* EXERCISE REQUIREMENTS
Your task is to transcribe the entries exactly.

______________________________

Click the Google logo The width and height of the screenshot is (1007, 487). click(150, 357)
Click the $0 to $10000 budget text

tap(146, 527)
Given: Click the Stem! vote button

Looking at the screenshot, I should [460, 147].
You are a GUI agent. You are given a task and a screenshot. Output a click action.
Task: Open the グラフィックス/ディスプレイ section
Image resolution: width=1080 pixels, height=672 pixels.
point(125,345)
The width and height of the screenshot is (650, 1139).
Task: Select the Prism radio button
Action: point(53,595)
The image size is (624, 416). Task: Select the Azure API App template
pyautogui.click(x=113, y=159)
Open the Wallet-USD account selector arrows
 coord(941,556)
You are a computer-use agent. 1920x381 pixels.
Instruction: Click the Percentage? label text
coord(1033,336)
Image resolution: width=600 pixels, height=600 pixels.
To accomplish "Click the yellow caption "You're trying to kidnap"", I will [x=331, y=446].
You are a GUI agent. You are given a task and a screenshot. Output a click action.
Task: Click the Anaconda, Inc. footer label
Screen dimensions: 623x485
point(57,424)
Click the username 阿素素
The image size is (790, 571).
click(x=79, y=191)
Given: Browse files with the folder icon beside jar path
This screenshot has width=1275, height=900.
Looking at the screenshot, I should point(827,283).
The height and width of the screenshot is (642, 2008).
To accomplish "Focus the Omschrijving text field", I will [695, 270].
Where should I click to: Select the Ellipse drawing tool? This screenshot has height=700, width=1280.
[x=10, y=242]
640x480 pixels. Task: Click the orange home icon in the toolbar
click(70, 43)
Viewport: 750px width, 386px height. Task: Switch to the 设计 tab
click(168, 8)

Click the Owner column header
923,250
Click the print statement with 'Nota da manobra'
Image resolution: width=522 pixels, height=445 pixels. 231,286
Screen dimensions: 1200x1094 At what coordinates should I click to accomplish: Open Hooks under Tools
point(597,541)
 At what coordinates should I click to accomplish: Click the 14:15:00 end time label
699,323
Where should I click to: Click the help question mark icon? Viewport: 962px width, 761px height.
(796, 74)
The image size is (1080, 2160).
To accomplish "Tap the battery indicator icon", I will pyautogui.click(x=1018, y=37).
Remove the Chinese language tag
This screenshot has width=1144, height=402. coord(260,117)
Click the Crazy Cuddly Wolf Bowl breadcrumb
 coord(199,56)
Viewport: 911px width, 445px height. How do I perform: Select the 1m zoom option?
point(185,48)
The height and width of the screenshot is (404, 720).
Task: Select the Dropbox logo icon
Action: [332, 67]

______________________________

* RESPONSE AREA
Click the Google logo The width and height of the screenshot is (1007, 487). click(150, 357)
Click the $0 to $10000 budget text

tap(146, 527)
Given: Click the Stem! vote button

Looking at the screenshot, I should [460, 147].
You are a GUI agent. You are given a task and a screenshot. Output a click action.
Task: Open the グラフィックス/ディスプレイ section
Image resolution: width=1080 pixels, height=672 pixels.
point(125,345)
The width and height of the screenshot is (650, 1139).
Task: Select the Prism radio button
Action: point(53,595)
The image size is (624, 416). Task: Select the Azure API App template
pyautogui.click(x=113, y=159)
Open the Wallet-USD account selector arrows
 coord(941,556)
You are a computer-use agent. 1920x381 pixels.
Instruction: Click the Percentage? label text
coord(1033,336)
Image resolution: width=600 pixels, height=600 pixels.
To accomplish "Click the yellow caption "You're trying to kidnap"", I will [x=331, y=446].
You are a GUI agent. You are given a task and a screenshot. Output a click action.
Task: Click the Anaconda, Inc. footer label
Screen dimensions: 623x485
point(57,424)
Click the username 阿素素
The image size is (790, 571).
click(x=79, y=191)
Given: Browse files with the folder icon beside jar path
This screenshot has width=1275, height=900.
Looking at the screenshot, I should point(827,283).
The height and width of the screenshot is (642, 2008).
To accomplish "Focus the Omschrijving text field", I will [695, 270].
Where should I click to: Select the Ellipse drawing tool? This screenshot has height=700, width=1280.
[x=10, y=242]
640x480 pixels. Task: Click the orange home icon in the toolbar
click(70, 43)
Viewport: 750px width, 386px height. Task: Switch to the 设计 tab
click(168, 8)

Click the Owner column header
923,250
Click the print statement with 'Nota da manobra'
Image resolution: width=522 pixels, height=445 pixels. 231,286
Screen dimensions: 1200x1094 At what coordinates should I click to accomplish: Open Hooks under Tools
point(597,541)
 At what coordinates should I click to accomplish: Click the 14:15:00 end time label
699,323
Where should I click to: Click the help question mark icon? Viewport: 962px width, 761px height.
(796, 74)
The image size is (1080, 2160).
To accomplish "Tap the battery indicator icon", I will pyautogui.click(x=1018, y=37).
Remove the Chinese language tag
This screenshot has width=1144, height=402. coord(260,117)
Click the Crazy Cuddly Wolf Bowl breadcrumb
 coord(199,56)
Viewport: 911px width, 445px height. How do I perform: Select the 1m zoom option?
point(185,48)
The height and width of the screenshot is (404, 720).
Task: Select the Dropbox logo icon
Action: [332, 67]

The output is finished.